- [Task to carry out]
Beginning with the line that includes "Screen dimensions: 565x203" and ending with the last line, print the records exactly, leaving every picture out.

[Start of section]

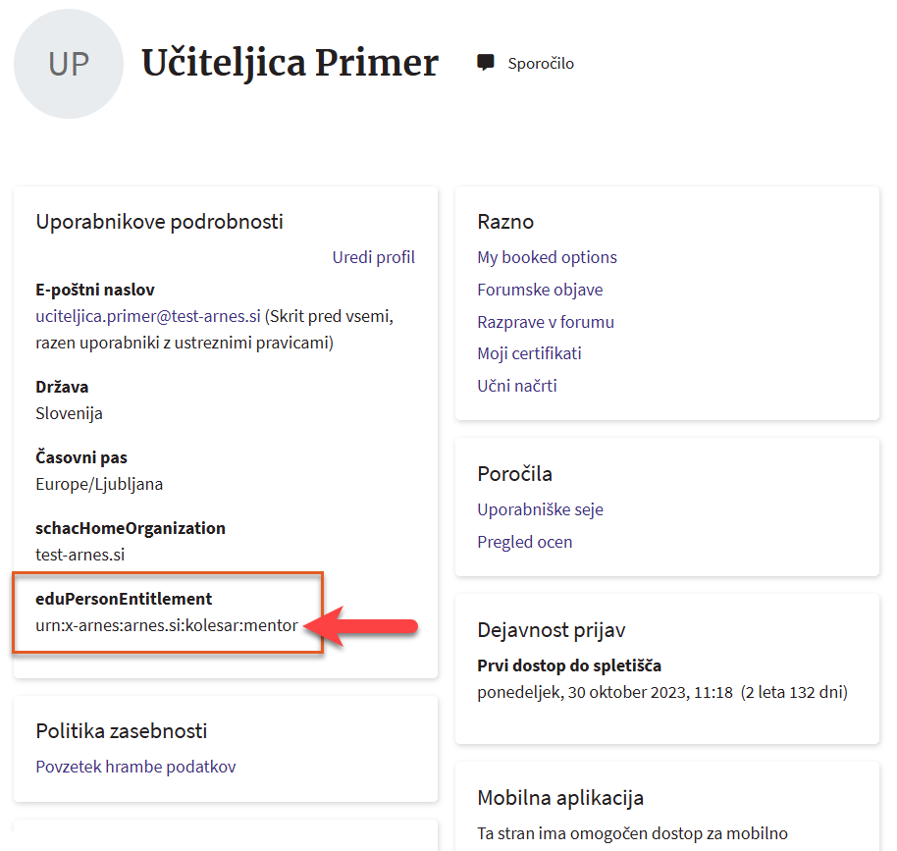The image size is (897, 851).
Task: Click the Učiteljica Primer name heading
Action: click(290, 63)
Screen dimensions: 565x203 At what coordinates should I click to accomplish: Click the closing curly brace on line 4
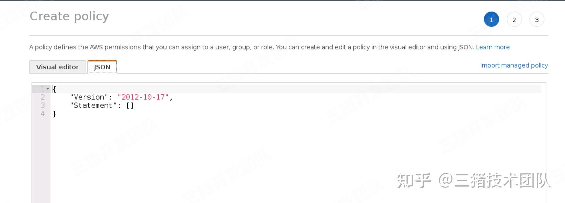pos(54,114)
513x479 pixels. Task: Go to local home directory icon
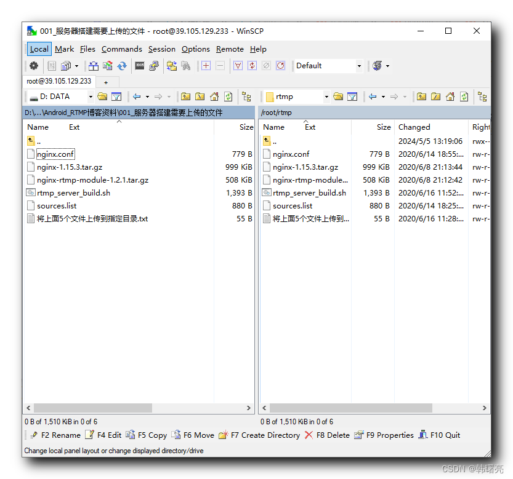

[End of section]

- [Response to this exercise]
Screen dimensions: 565x203 At what coordinates should I click to accomplish: Click the closing curly brace on line 4
pos(54,114)
513x479 pixels. Task: Go to local home directory icon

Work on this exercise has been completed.